* [Problem statement]
Return every one of the entries below word for word, leaving out the pictures.

* [Raw data]
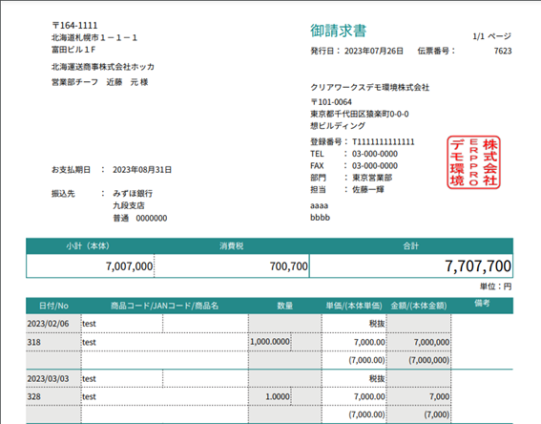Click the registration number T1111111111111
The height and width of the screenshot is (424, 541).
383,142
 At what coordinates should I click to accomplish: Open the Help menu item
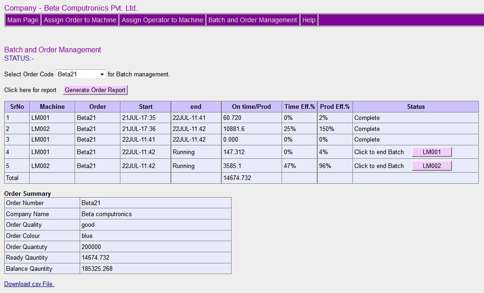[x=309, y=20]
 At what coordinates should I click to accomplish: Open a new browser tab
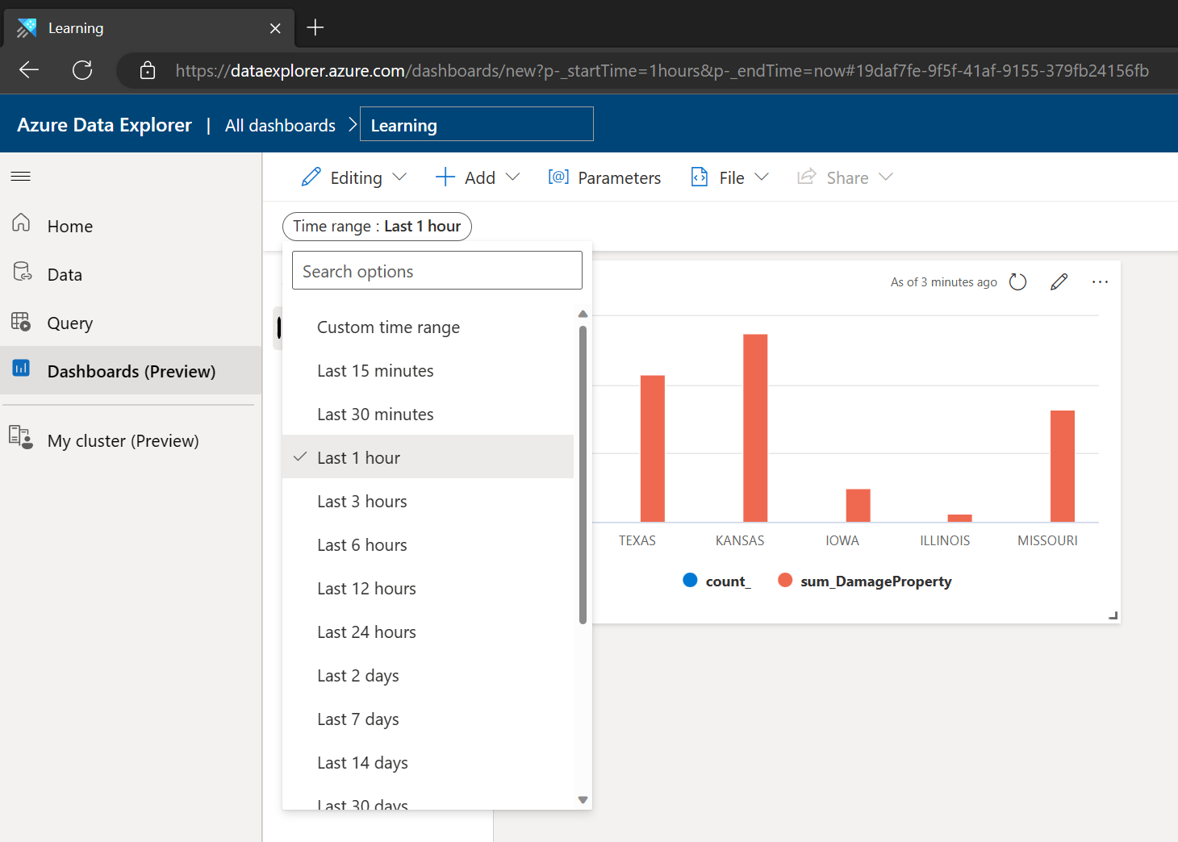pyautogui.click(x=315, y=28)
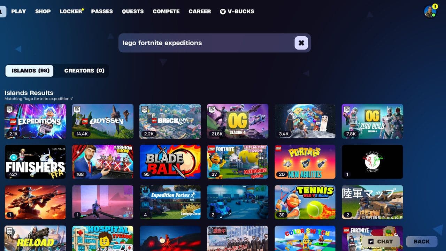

* [In response]
Click the registration number T1111111111111
The height and width of the screenshot is (424, 541).
383,142
 At what coordinates should I click to accomplish: Open the Help menu item
[x=309, y=20]
 At what coordinates should I click to accomplish: Open a new browser tab
pyautogui.click(x=315, y=28)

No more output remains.